Hydrogen-rich water attenuates oxidative stress in rats with traumatic brain injury via Nrf2 pathway.

BACKGROUND

Several studies have recently found that oxidative stress plays a pivotal role in the pathogenesis of traumatic brain injury (TBI) and may represent a target in TBI treatment. Hydrogen-rich water was recently shown to exert neuroprotective effects in various neurological diseases through its antioxidant properties. However, the mechanisms underlying its effects in TBI are not clearly understood. The purpose of our study was to evaluate the neuroprotective role of hydrogen-rich water in rats with TBI and to elucidate the possible mechanisms underlying its effects.

MATERIALS AND METHODS

The TBI model was constructed according to the modified Feeney weight-drop method. In part 1 of the experiment, we measured oxidative stress levels by observing the changes in catalase (CAT), glutathione peroxidase (GPx), and malondialdehyde (MDA) expressions. We also evaluated nuclear factor erythroid 2-related factor 2 (Nrf2) levels to determine the role of the protein in the neuroprotective effects against TBI. In part 2, we verified the neuroprotective effects of hydrogen-rich water in TBI and observed its effects on Nrf2. All the experimental rats were divided into sham group, TBI group, and TBI + hydrogen-rich water-treated (TBI + HW) group. We randomly chose 20 rats from each group and recorded their 7-d survival rates. Modified neurological severity scores were recorded from an additional six rats per group, which were then sacrificed 24 h after testing.
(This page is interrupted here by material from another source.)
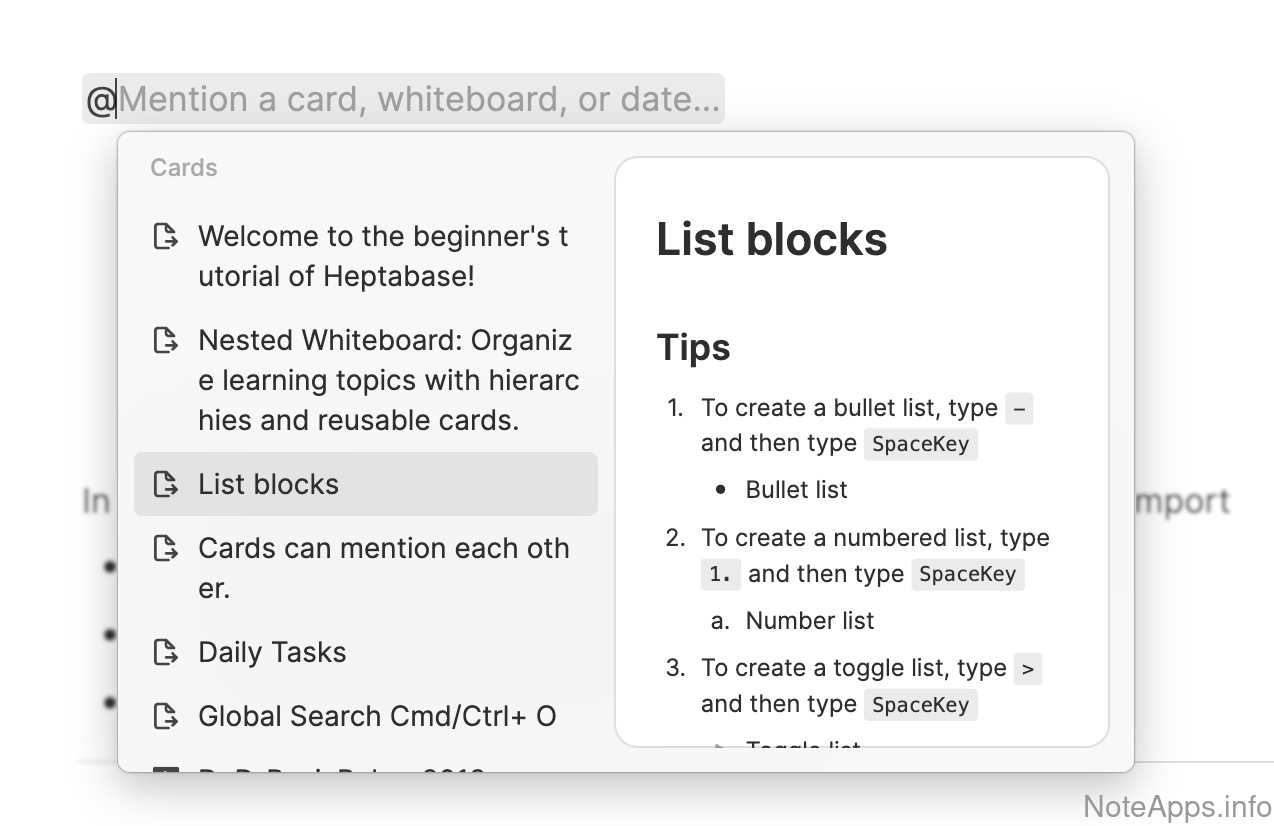Screen dimensions: 1274x826
Task: Expand the Toggle list triangle in the preview
Action: [x=720, y=745]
Spectrophotometry was used to measure GPx, CAT, and MDA levels, whereas western blotting, reverse transcription polymerase chain reaction, and immunohistochemistry were used to measure the expression of Nrf2 and downstream factors like heme oxygenase 1 (HO-1) and NAD(P)H quinone oxidoreductase 1 (NQO1).

RESULTS

GPx and CAT activity was significantly decreased, and MDA content was increased in the TBI group compared with the sham group at 6 h after TBI. MDA content peaked at 24 h after TBI. Nrf2 nucleoprotein levels were upregulated in the TBI group compared with the sham group and peaked at 24 h after TBI; however, no significant changes in Nrf2 mRNA levels were noted after TBI. Hydrogen-rich water administration significantly increased 7-d survival rates, reduced neurologic deficits, and lowered intracellular oxidative stress levels. Moreover, hydrogen-rich water caused Nrf2 to enter the cell nucleus, which resulted in increases in the expression of downstream factors such as HO-1 and NQO1.

CONCLUSIONS

Our results indicate that hydrogen-rich water has neuroprotective effects against TBI by reducing oxidative stress and activating the Nrf2 pathway.